The drug Crizotinib (PF0234-1066) was shown to shrink or stabilize tumors in about 90% of the patients who took it. Dr. Yue-Jue Bang of Seoul National University presented these results at the annual meeting of the American Society of Clinical Oncology in Chicago last week. Crizotinib works by inhibiting a genetic mutation, EML4-ALK, that is found in lung cancer cells. Roughly 4% of all lung cancer patients have this gene in their tumors and would be likely to benefit from Crizotinib. Pfizer sponsored the research, is proceeding with phase III trials, and is likely to seek FDA approval as early as next year (Reuters). As the EML4-ALK gene was only recently identified in 2007, the work with Crizotinib shows how quickly genetic technologies may be parlayed into powerful and accessible medical therapies.
Lung cancer is one of the biggest killers in the industrialized world. According to the National Cancer Institute, almost 220,000 new cases of lung cancer occur every year in the United States alone. Of these, nearly 10,000 would have the EML4-ALK gene, making them ready targets for the Crizotinib drug. That may seem like a small fraction…and it is. Luckily, Crizotinib isn’t alone. Tarceva (from Genentech) and Iressa (from Astra Zeneca) work in a similar fashion by targeting different mutated genes in tumors. With each new gene identified we can presumably develop another drug to target it, tightening the net until the majority of lung cancers have highly effective therapies. This is a sign that large genetic studies are going to pay big dividends in the years ahead.
Dr. Bang’s Crizotinib trials focused on 82 patients with advanced lung cancer, the majority of whom had already tried a cancer treatment (i.e. chemotherapy) with minimal positive results. As such, Bang expected only about 10% to respond well to Crizotinib. 90%, however, saw some benefits from taking Crizotinib orally, 57% saw significant improvements, and a few had their tumors disappear altogether. You can see Dr. Bang’s presentation at the ASCO press conference in a video on their site (direct link here).
Given Crizotinib’s promising results, it’s no surprise that Pfizer is working to get it to market as soon as possible. They are working with Abbott Molecular to develop a test to quickly identify which patients have the EML4-ALK gene in their tumors. Meanwhile, phase III clinical trials for Crizotinib are already in the works, as are safety tests with larger sample sets. Currently observed side effects include nausea (more than half of patients), diarrhea, and vomitting. According to the ASCO, however, those patients in the trial who had already undergone chemotherapy preferred these effects to ones generated by their chemotherapy drugs. Clearly we still need to verify that Crizotinib is better than alternative treatments available today, but these early results are a very positive sign of the drug’s potential.
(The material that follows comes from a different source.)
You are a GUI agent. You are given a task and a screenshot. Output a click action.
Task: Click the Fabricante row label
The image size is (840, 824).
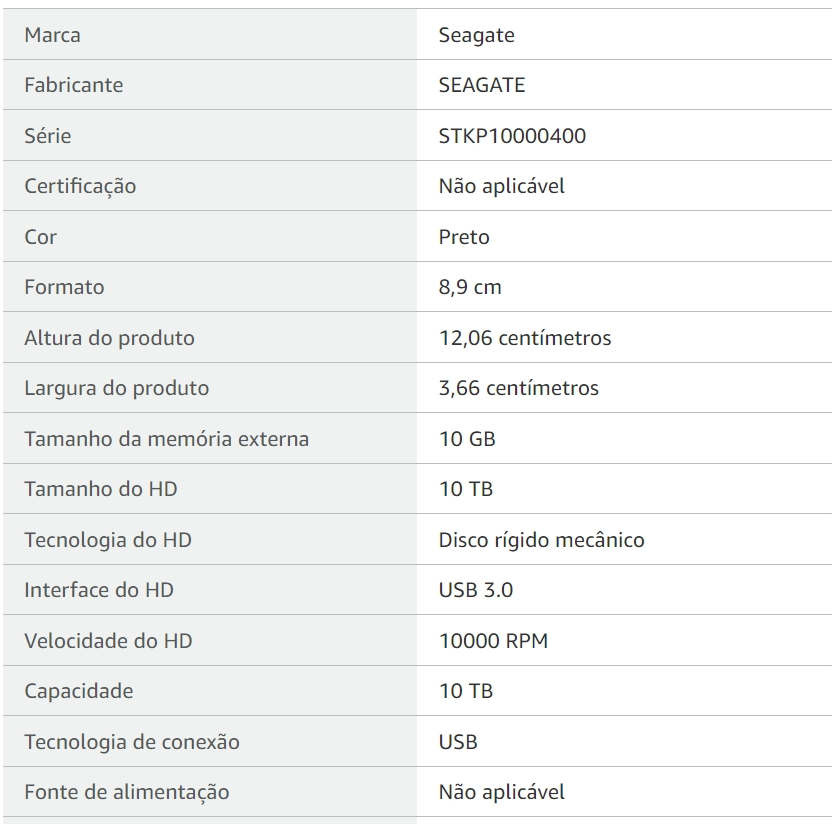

Singularity Hub really isn’t in the business of commenting on every cancer drug that gets released, but Crizotinib is something special. As we already mentioned, it’s one of a series of new drugs that will target specific genetic mutations in cancers. Just as importantly, Crizotinib demonstrates the remarkable speed in which a newly discovered genetic markers for cancer can be translated into a powerful therapy. The work identifying EML4-ALK was published in 2007, and Pfizer might be pursuing FDA approval in early 2011. That’s less than a five year turn around! Not all drugs will have such a fast-track to consumer availability, but it gives me hope that many of the breakthrough discoveries I see everyday will be arriving in the doctor’s office very soon.